▶ **WHAT IS REQUIRED**
Only one stretch of the data below is needed. Output the lines from the one with "Image resolution: width=980 pixels, height=526" up to and including the one with "Given: Click the High chances text for BAU", exactly as they stand.

Collected data:
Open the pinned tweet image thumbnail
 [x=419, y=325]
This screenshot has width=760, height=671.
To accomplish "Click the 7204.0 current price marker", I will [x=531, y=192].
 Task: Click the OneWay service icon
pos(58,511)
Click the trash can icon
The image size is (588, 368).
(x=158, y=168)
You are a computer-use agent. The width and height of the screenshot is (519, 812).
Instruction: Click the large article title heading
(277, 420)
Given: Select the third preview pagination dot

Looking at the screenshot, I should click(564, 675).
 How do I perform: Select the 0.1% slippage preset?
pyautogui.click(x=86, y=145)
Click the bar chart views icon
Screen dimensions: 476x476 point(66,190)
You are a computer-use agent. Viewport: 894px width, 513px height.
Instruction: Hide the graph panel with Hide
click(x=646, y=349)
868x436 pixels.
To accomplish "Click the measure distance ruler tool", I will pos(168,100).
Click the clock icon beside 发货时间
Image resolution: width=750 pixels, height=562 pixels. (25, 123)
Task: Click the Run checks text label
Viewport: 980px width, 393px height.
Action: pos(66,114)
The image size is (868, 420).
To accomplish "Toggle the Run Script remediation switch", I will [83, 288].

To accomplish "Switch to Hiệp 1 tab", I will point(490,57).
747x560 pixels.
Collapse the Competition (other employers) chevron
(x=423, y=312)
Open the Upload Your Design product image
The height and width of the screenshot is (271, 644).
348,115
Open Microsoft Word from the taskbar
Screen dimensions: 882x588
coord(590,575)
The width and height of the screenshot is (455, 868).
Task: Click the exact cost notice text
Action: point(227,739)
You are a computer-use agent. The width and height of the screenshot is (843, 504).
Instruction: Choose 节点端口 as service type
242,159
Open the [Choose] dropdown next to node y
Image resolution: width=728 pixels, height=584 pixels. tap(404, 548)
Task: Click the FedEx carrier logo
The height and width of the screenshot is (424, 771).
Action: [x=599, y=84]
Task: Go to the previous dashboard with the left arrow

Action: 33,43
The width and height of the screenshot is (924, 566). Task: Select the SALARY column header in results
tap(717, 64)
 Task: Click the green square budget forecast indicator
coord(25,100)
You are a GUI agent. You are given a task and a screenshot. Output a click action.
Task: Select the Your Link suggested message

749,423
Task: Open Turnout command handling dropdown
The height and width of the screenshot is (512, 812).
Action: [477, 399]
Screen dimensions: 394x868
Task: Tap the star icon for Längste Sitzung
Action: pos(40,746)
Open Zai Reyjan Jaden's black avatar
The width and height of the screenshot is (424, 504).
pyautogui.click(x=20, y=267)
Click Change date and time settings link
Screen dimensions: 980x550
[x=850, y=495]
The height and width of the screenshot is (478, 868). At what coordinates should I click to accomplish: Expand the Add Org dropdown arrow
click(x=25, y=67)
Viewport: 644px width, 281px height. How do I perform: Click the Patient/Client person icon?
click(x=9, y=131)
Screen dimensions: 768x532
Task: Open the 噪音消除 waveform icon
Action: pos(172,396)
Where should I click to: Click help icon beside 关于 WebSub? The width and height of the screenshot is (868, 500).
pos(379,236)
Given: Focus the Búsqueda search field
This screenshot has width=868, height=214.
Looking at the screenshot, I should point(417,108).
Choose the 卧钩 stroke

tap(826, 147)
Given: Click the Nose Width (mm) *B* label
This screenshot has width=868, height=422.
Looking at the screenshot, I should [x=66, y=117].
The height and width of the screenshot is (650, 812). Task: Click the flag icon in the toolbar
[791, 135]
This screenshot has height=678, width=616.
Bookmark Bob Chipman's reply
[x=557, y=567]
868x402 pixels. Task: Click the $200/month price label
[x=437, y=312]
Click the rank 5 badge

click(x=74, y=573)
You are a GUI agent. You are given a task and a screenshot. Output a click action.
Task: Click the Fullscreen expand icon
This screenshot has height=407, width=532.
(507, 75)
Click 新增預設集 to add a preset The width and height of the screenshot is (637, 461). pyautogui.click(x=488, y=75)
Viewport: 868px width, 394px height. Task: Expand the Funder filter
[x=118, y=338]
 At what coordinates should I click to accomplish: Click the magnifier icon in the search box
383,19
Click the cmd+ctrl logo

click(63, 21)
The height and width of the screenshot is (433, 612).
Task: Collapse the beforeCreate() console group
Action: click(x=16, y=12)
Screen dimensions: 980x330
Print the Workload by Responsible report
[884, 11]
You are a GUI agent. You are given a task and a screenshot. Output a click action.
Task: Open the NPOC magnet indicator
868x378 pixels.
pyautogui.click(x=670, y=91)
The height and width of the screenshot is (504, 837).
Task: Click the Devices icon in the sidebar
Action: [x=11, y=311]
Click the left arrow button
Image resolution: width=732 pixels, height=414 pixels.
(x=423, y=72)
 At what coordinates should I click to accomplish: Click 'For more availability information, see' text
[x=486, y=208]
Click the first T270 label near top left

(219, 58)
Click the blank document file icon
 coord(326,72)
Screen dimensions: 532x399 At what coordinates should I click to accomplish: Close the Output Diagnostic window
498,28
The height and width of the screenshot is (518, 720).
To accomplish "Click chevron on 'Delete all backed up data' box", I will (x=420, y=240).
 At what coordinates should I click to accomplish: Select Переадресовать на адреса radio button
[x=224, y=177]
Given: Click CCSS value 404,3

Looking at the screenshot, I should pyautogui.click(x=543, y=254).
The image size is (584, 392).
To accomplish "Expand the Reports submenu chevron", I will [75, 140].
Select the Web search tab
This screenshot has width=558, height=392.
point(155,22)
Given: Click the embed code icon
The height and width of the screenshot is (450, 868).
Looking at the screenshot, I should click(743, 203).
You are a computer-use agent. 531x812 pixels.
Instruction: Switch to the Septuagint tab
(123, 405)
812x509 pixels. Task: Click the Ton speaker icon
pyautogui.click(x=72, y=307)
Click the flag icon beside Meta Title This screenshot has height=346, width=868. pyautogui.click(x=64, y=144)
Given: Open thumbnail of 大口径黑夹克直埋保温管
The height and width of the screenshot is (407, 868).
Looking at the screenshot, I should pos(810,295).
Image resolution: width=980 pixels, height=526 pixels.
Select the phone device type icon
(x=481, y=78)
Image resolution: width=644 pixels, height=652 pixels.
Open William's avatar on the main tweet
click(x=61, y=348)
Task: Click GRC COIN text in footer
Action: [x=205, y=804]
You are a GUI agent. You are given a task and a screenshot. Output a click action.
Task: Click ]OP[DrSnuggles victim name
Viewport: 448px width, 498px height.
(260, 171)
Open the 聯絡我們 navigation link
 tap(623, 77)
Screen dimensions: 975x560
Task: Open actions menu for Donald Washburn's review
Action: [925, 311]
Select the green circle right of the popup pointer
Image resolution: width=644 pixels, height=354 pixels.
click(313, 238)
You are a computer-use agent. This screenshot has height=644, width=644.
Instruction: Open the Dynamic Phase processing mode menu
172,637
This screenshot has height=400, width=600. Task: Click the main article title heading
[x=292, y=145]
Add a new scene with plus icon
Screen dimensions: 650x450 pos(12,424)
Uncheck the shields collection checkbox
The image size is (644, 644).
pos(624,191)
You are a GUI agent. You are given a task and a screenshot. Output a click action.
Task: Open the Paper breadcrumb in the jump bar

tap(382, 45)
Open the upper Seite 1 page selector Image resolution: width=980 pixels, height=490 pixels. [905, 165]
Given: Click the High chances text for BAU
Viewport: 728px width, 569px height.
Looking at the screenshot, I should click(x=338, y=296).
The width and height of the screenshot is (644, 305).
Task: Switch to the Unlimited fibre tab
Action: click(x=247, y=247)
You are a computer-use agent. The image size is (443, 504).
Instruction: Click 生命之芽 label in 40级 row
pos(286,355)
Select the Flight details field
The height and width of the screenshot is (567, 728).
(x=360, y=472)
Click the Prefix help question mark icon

▶ **EXERCISE ANSWER**
Image resolution: width=980 pixels, height=526 pixels.
Select the phone device type icon
(x=481, y=78)
Image resolution: width=644 pixels, height=652 pixels.
Open William's avatar on the main tweet
click(x=61, y=348)
Task: Click GRC COIN text in footer
Action: [x=205, y=804]
You are a GUI agent. You are given a task and a screenshot. Output a click action.
Task: Click ]OP[DrSnuggles victim name
Viewport: 448px width, 498px height.
(260, 171)
Open the 聯絡我們 navigation link
 tap(623, 77)
Screen dimensions: 975x560
Task: Open actions menu for Donald Washburn's review
Action: [925, 311]
Select the green circle right of the popup pointer
Image resolution: width=644 pixels, height=354 pixels.
click(313, 238)
You are a computer-use agent. This screenshot has height=644, width=644.
Instruction: Open the Dynamic Phase processing mode menu
172,637
This screenshot has height=400, width=600. Task: Click the main article title heading
[x=292, y=145]
Add a new scene with plus icon
Screen dimensions: 650x450 pos(12,424)
Uncheck the shields collection checkbox
The image size is (644, 644).
pos(624,191)
You are a GUI agent. You are given a task and a screenshot. Output a click action.
Task: Open the Paper breadcrumb in the jump bar

tap(382, 45)
Open the upper Seite 1 page selector Image resolution: width=980 pixels, height=490 pixels. [905, 165]
Given: Click the High chances text for BAU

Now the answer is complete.